The ‘Bitesize Festival’ currently running at Riverside Studios is a programme of selected play-readings and comedy, showcasing new material. The name speaks for itself, reinforced by the theatre’s website: ‘Sometimes you just want to experience theatre in bite size pieces. We understand… each performance is an hour or shorter. And each is guaranteed to move, excite and entertain you’.
“The Devil’s in the Chair”, the new play from Eoin McAndrew, boldly flouts the criteria by running at just a little under two hours. Thankfully, though, McAndrew meets the other criteria with his moving and entertaining portrayal of a Northern Irish family brought, somewhat reluctantly, together for Christmas in a remote cottage in rural Donegal. An actor, comedian and writer, McAndrew is a member of the BBC Comedy Writers Room and the Royal Court Theatre’s International Playwriting Group; both accolades evidenced by the sharp dialogue he gives to the dysfunctional characters of this new piece. Adopting the powerful story telling technique of Conor McPherson, with hints of Martin McDonagh’s ‘Leenane’ trilogy, McAndrew lets his own voice come through.

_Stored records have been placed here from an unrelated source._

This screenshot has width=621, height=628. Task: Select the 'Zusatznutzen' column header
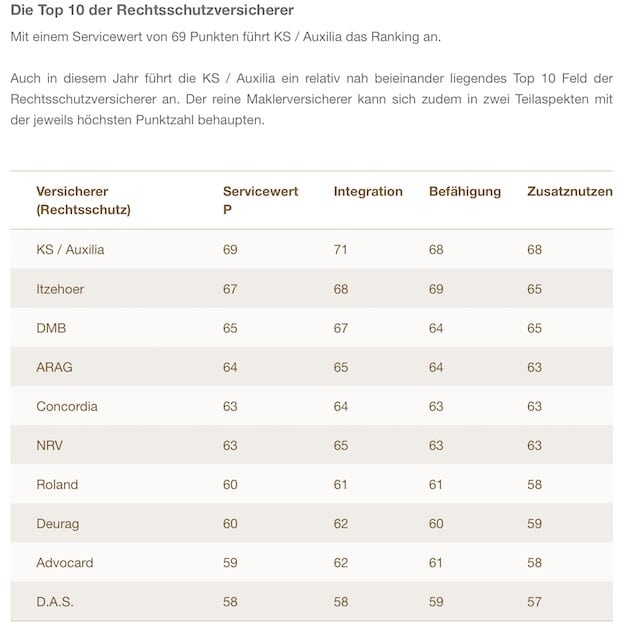(x=569, y=191)
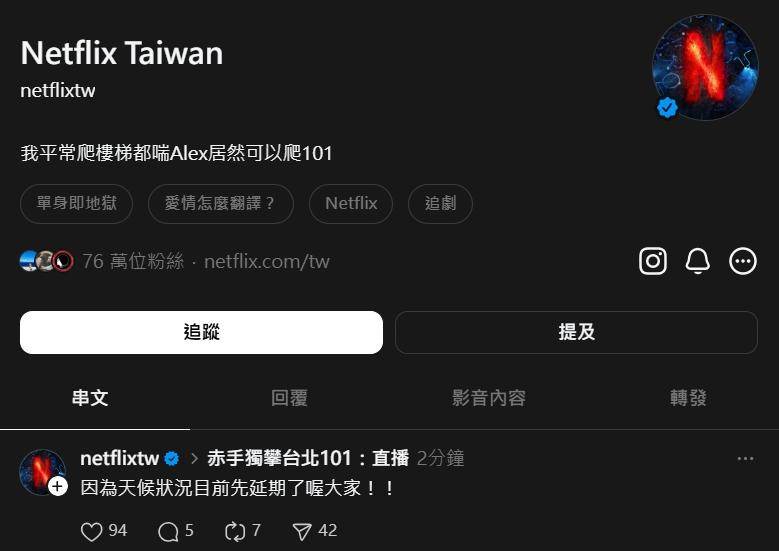This screenshot has width=779, height=551.
Task: Open the 赤手獨攀台北101：直播 topic link
Action: click(x=308, y=458)
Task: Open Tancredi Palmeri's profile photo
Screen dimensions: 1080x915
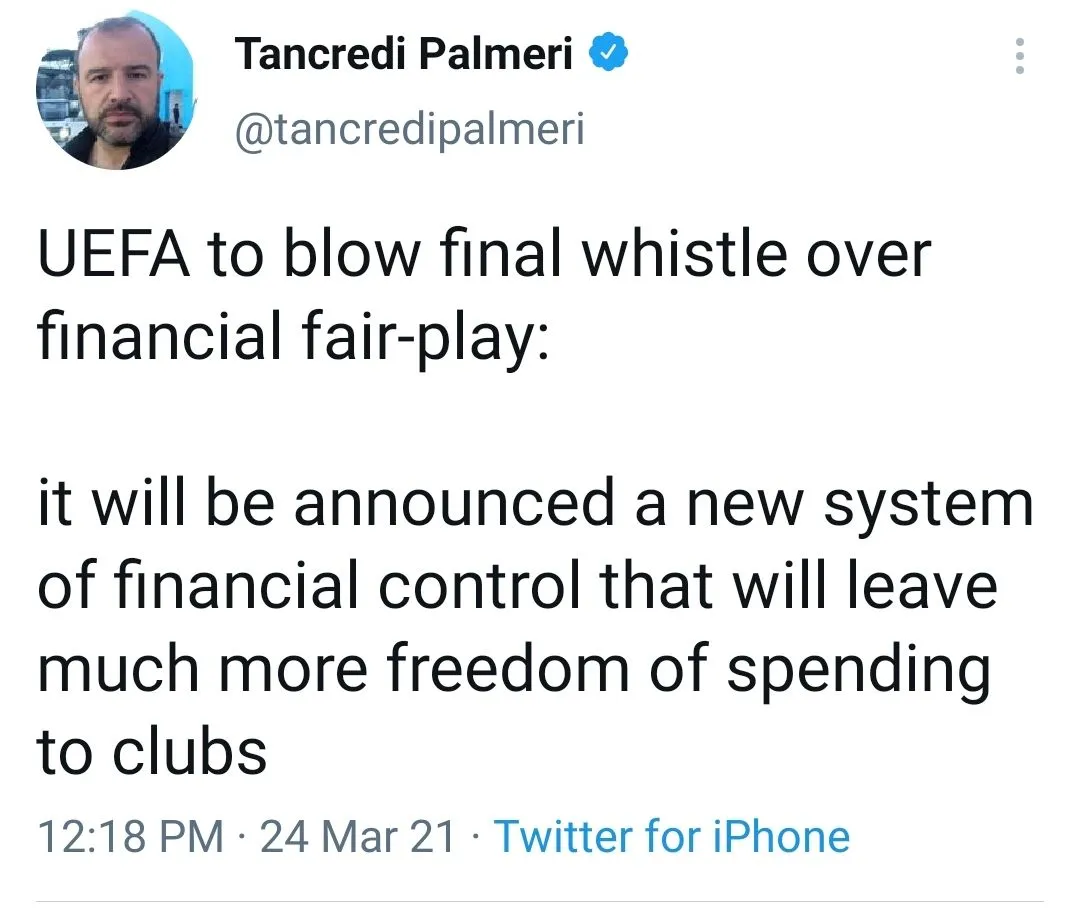Action: (117, 92)
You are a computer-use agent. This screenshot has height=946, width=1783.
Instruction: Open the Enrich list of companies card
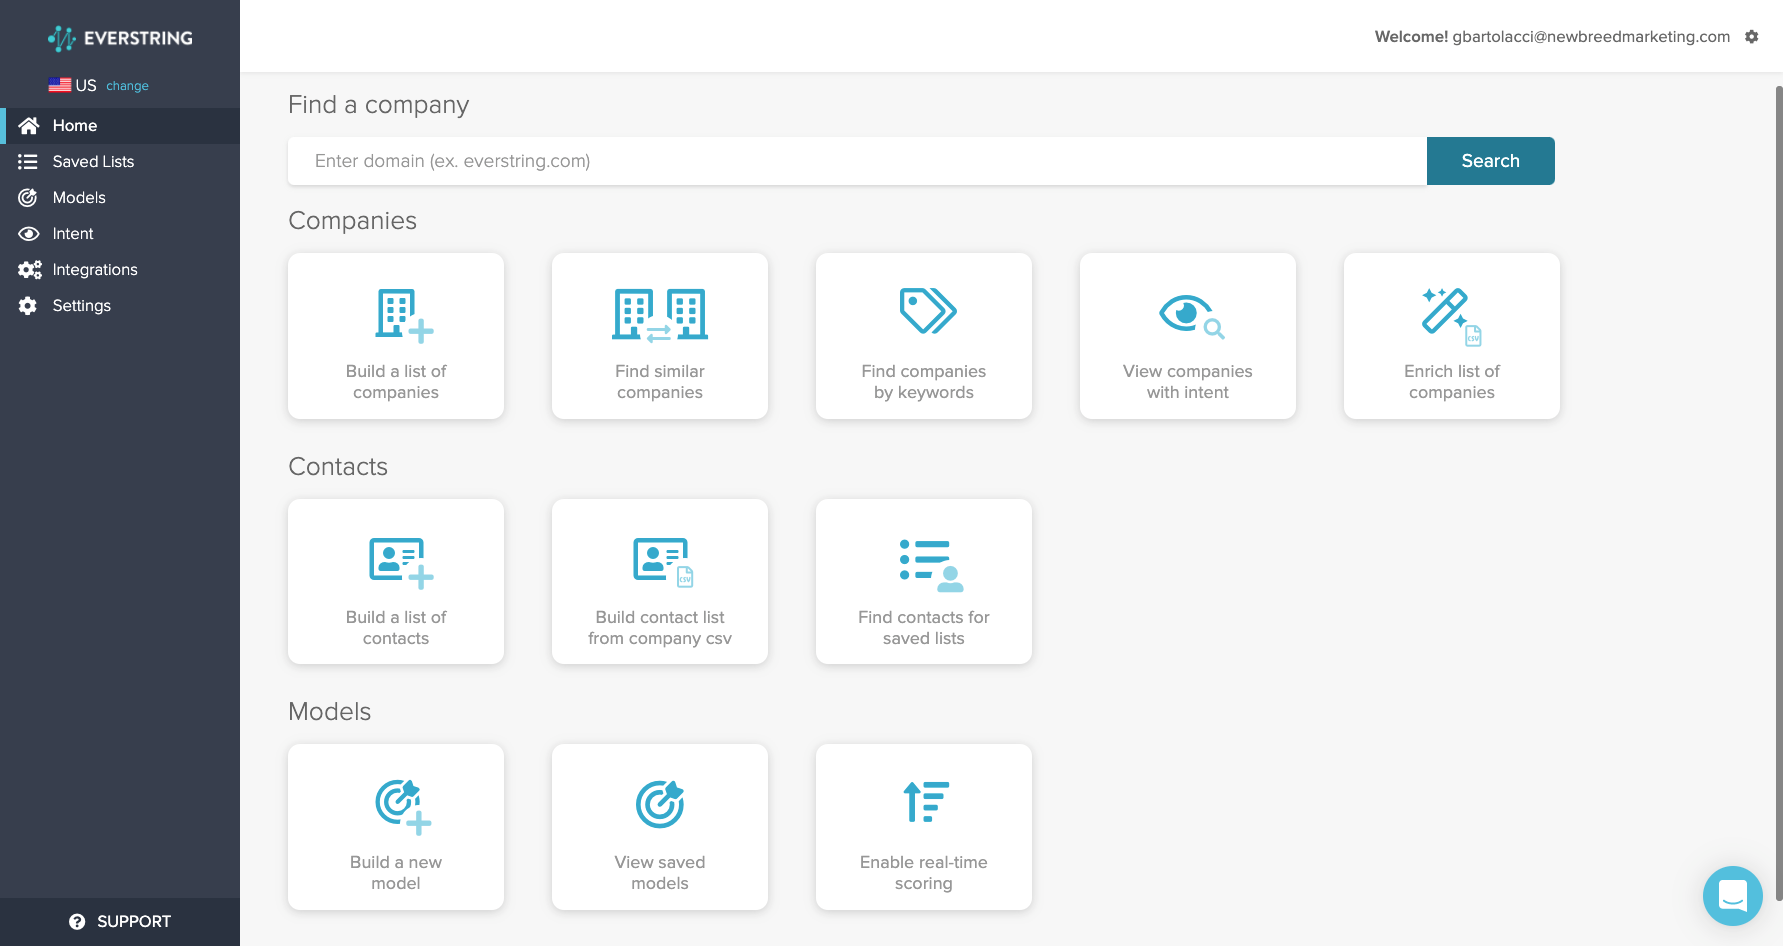tap(1452, 336)
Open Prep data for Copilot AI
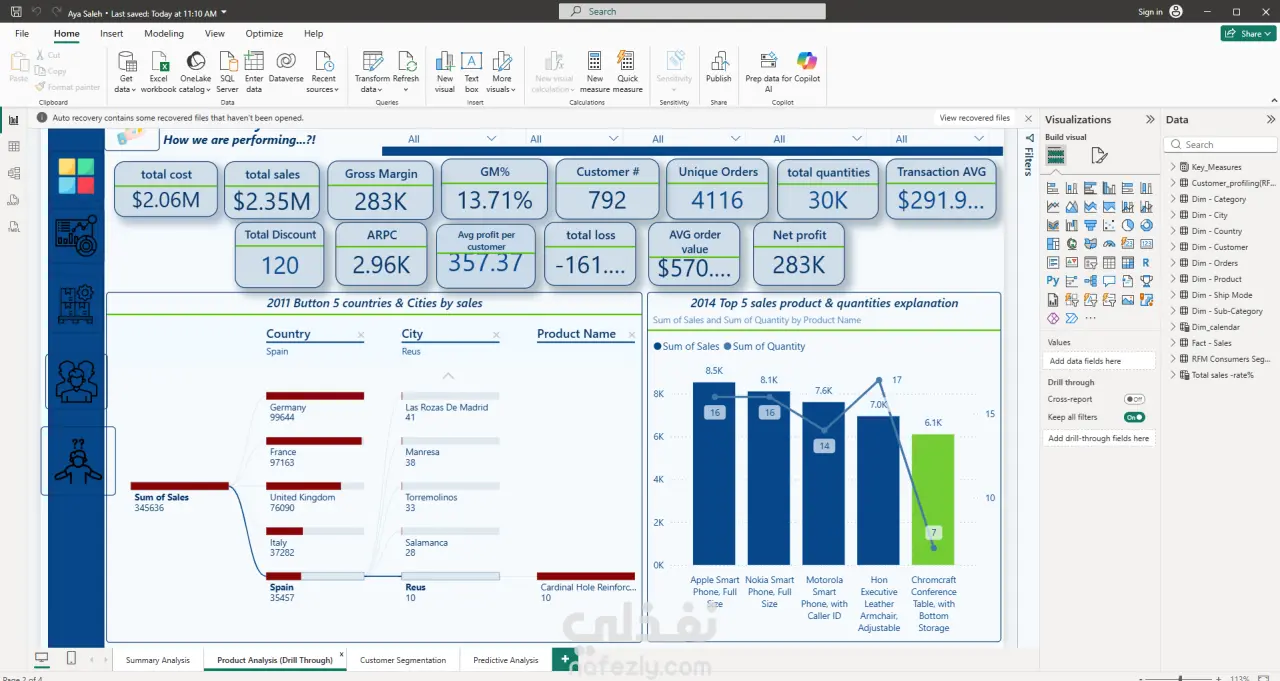This screenshot has height=681, width=1280. [768, 71]
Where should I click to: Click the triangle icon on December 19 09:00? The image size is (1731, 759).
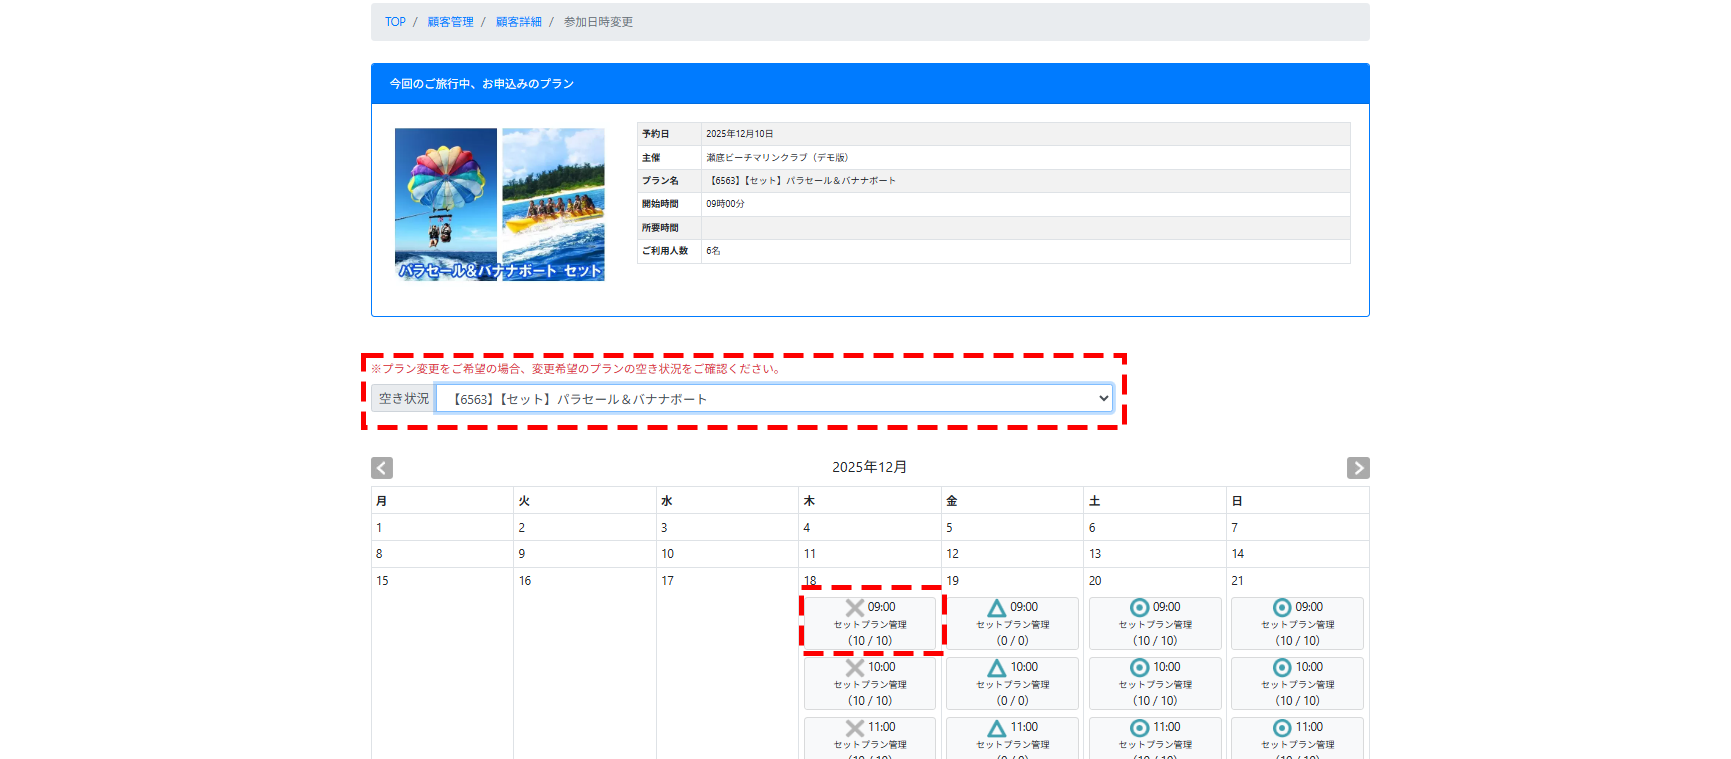[996, 608]
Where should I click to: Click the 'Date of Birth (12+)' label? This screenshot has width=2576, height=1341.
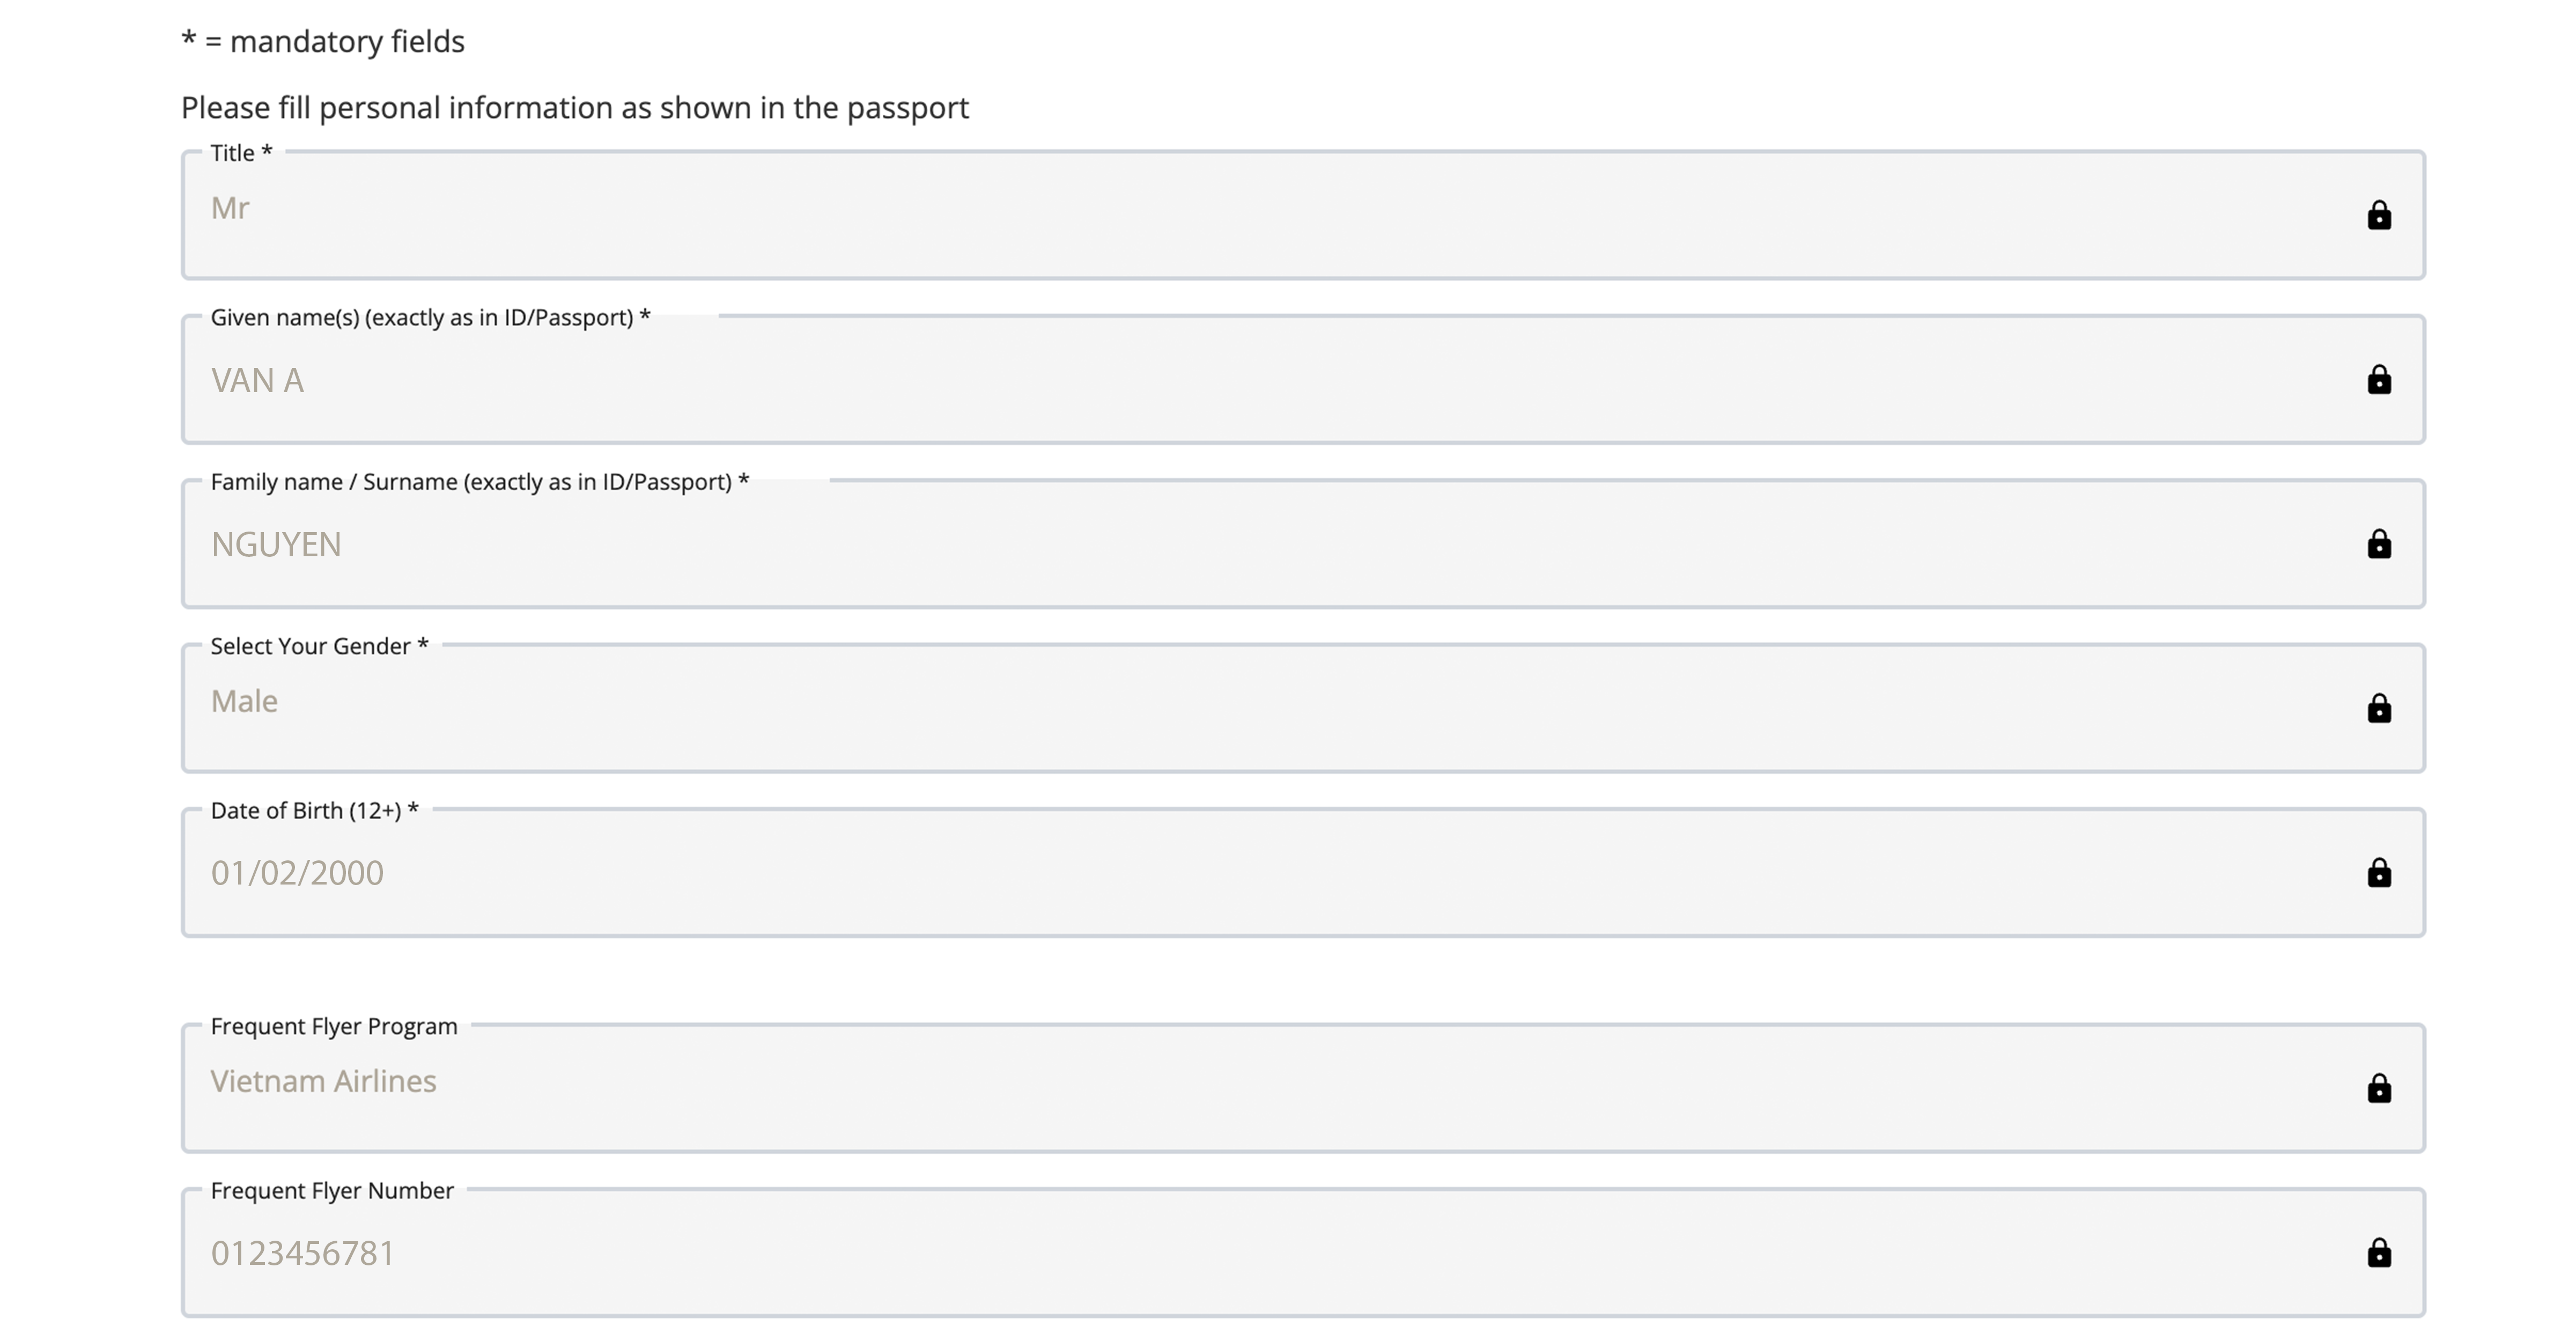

Without fanfare, the cast wander onto the stage before the houselights fade and introduce themselves and the characters they are about to present. Like the other showcases at the festival, the audience are required to build the set in their own minds, aided by (perhaps unnecessary in this case) spoken stage directions from the cast. With script in hand, the five strong ensemble paint a vivid portrait of the world this family inhabit.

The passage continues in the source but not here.